Entries for locating text and elements:
....
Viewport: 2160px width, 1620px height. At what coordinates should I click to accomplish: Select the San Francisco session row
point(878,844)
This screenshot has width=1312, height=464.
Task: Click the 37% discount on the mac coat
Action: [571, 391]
....
→ Do this:
Pull out each line of the records that contains the word "height", and copy those lines without changes.

→ The result:
Viewport: 2160px width, 1620px height. At what coordinates should I click to accomplish: Select the San Francisco session row
This screenshot has width=1312, height=464.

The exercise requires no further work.